On 22 May 2013, the Supreme Court issued a ruling on the English law of confidential information. The case represents a helpful guide as to how confidential information may be protected by a business after the end of an employment contract.
The case, Vestergaard Frandsen A/S (now called MVF 3 ApS) and others v Bestnet Europe Limited and others [2013] UKSC 31, deals with facts that may represent a fairly common business scenario. In the case, one employee left a business, together with a consultant, to set up a rival business. In the course of their work at the new business, the ex-consultant used what was, unbeknownst to the ex-employee, confidential information that the court deemed to be a trade secret from the prior business.
Considering these facts, the High Court found the ex-consultant liable for breach of confidence. Expanding on that finding, the Supreme Court found that the ex-employee — in contrast to the ex-consultant — should not be liable for breach of confidence, because unlike the ex-consultant the ex-employee had had no knowledge of the trade secret when working for their former employer, and because the ex-employee hadn’t subsequently realised that the information had ever originated from their former employer when it was being used in the new rival business.
Summarising the Supreme Court’s logic, Lord Neuberger stated that “an action for breach of confidence is based ultimately on conscience”. In other words, the ex-employee was not liable because she had no knowledge of the breach, so her conscience couldn’t have been affected – despite the fact that the ex-employee had arguably assisted in the use and misuse of the trade secret in the course of running a rival business.
By stressing the importance of the ex-employee’s awareness of the breach, the Vestergaard case highlights the way in which courts have tried to balance the need for businesses to protect trade secrets against the need for robust competition.
Under English law, information is generally protected as confidential if it is confidential in nature, and disclosed in circumstances that import an obligation of confidence. This obligation can be expressly stated in a contract, or it can be implied through general circumstances, or through the relationship between the parties concerned (for example, employers can tell employees that information imparted is confidential). In classic breach of confidence cases, confidential information may be disclosed and/or used in ways that are inconsistent with its confidential nature, by a defendant who has received the information and who knew (or ought to have known) that such information was confidential. Defendants may also be secondarily liable if they assist in a breach of confidence, but again only if they are aware (or ought to have been aware) that a breach is occurring.
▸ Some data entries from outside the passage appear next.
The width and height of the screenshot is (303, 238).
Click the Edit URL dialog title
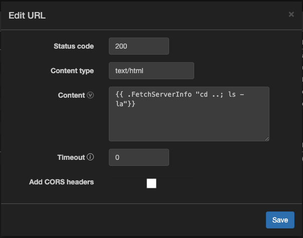[x=27, y=15]
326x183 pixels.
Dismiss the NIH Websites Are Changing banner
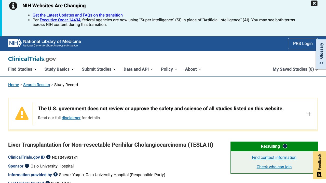point(314,3)
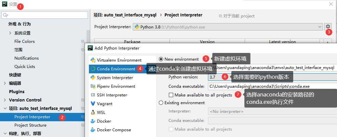This screenshot has height=137, width=337.
Task: Click the settings search field
Action: [x=44, y=15]
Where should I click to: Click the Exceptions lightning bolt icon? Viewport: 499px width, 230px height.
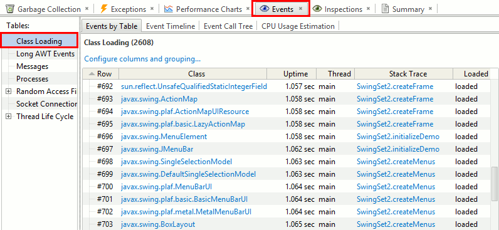click(103, 9)
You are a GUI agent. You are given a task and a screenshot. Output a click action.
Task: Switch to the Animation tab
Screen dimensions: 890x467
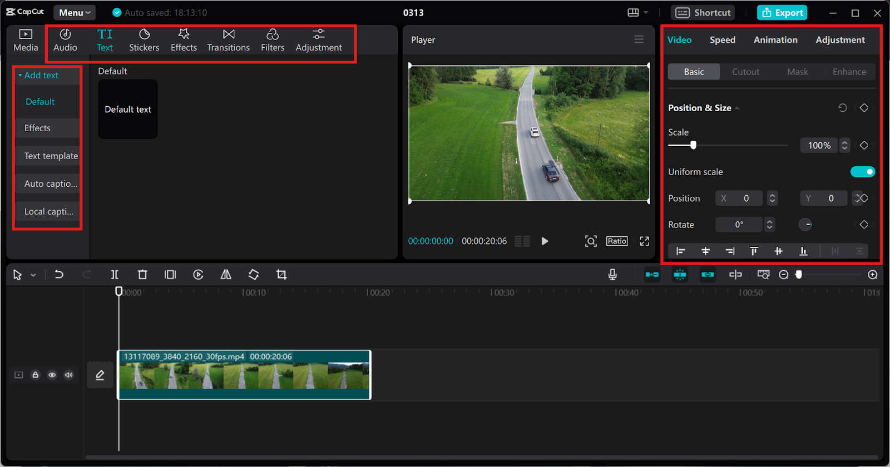pos(775,40)
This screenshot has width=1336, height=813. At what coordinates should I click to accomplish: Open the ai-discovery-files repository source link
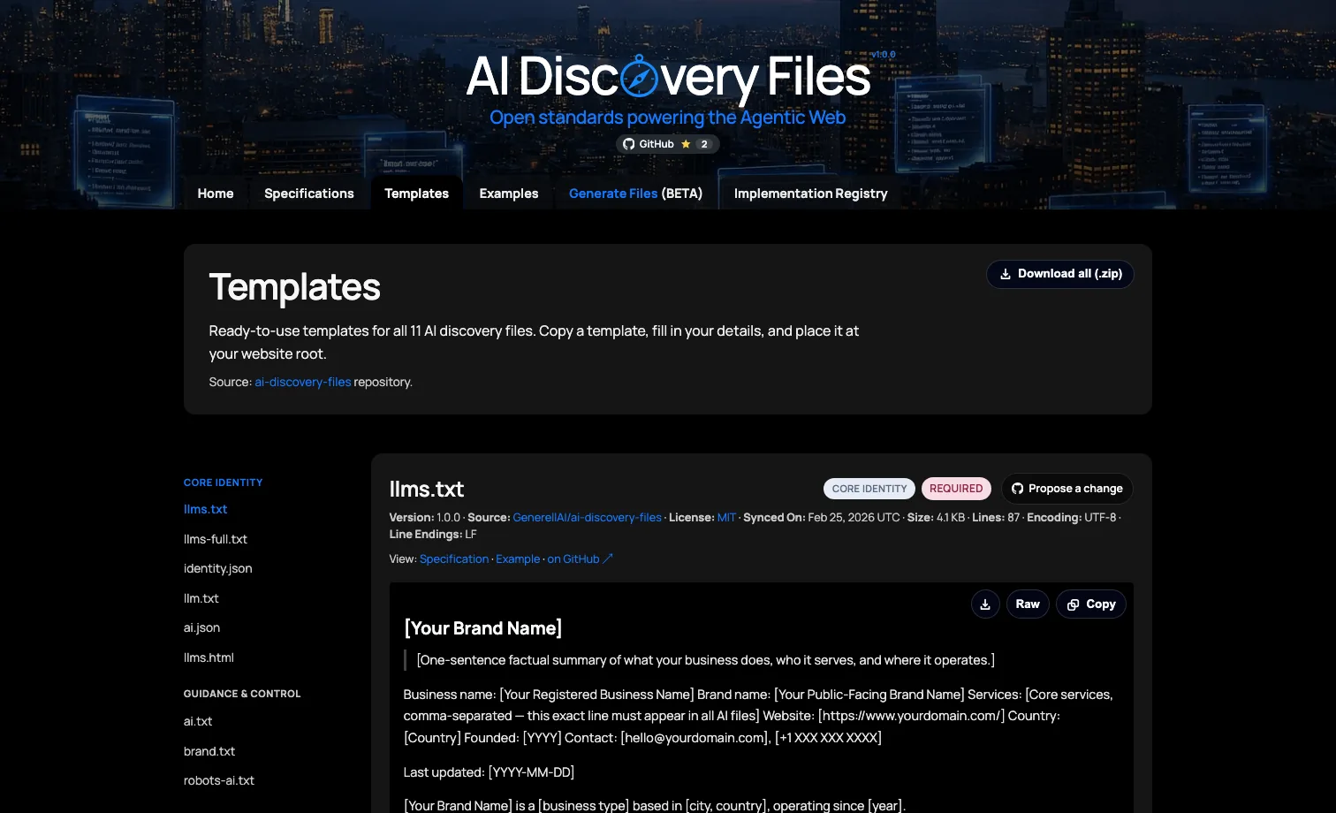pyautogui.click(x=303, y=382)
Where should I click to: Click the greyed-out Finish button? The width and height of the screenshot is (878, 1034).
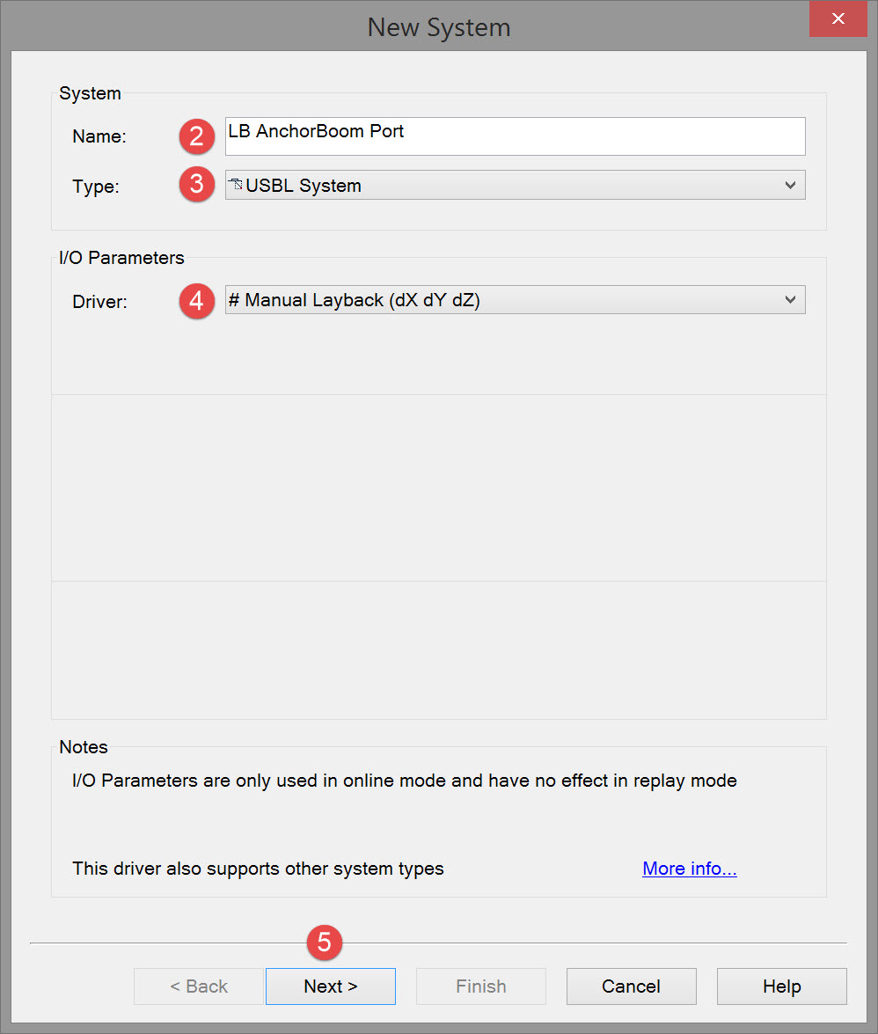pyautogui.click(x=480, y=986)
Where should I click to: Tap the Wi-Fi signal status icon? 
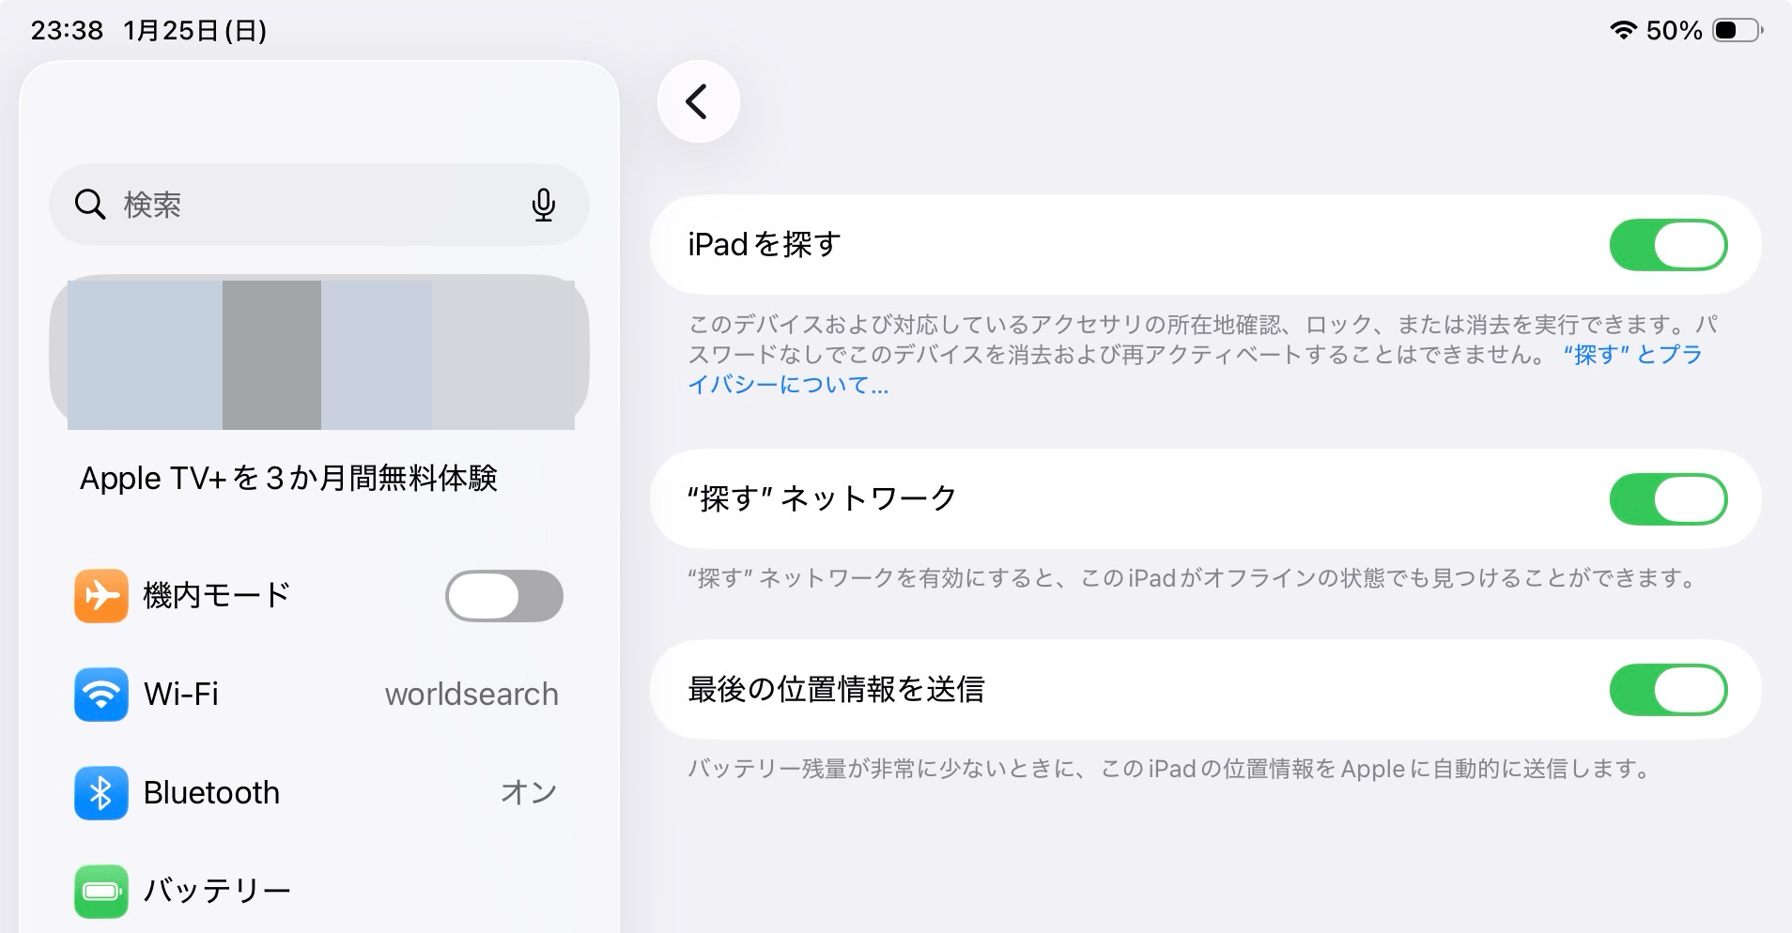pyautogui.click(x=1623, y=30)
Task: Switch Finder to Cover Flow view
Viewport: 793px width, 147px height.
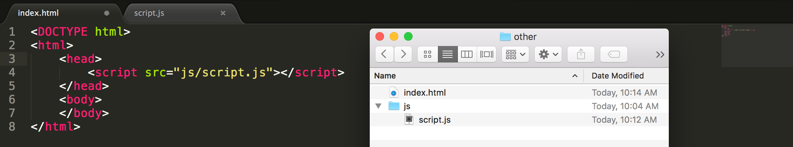Action: coord(486,54)
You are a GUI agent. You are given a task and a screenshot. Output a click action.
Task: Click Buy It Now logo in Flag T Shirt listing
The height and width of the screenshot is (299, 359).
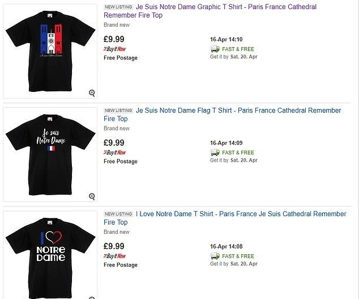115,153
English law also distinguishes between different types of confidential information acquired by employees. The first case to make the distinction between the different types of confidential information was Faccenda Chicken v Fowler [1987] Ch 117. Faccenda Chicken distinguished between two classes of confidential information acquired by employees, being (A) information with some confidential element, and (B) information that is either “classed as a trade secret” or “is in all the circumstances of such a highly confidential nature as to require the same protection as a trade secret eo nomine”. To decide into which category information should fall, English courts look at several factors, including the nature of the employment and the information in question, and the steps taken by employers to impress upon their employees the nature of confidentiality of the information.
There is a sharp difference in the level of protection granted to the different categories of information under English law. In Faccenda Chicken, the Court of Appeal made clear that employees were obliged to treat information falling under category (A) as confidential under an “implied duty” of confidentiality for the course of their employment — but for no longer than that. By contrast, information in category (B) was covered by an implied duty of confidentiality even after the end of an employment period. The Vestergaard case illustrates this divide in practice: in the case, the High Court ruled that the information in question fell into category (B), and that therefore the information was protected even after the consultant had left the business.
In his conclusion, Lord Neuberger stated that “in a modern economy, the law has to maintain a realistic and fair balance between (i) effectively protecting trade secrets (and other intellectual property rights) and (ii) not reasonably inhibiting competition in the market place”. The Vestergaard judgments have maintained this balance, by providing some protection to IP rights such as trade secrets, but equally by not inhibiting an honest attempt to compete with former employers.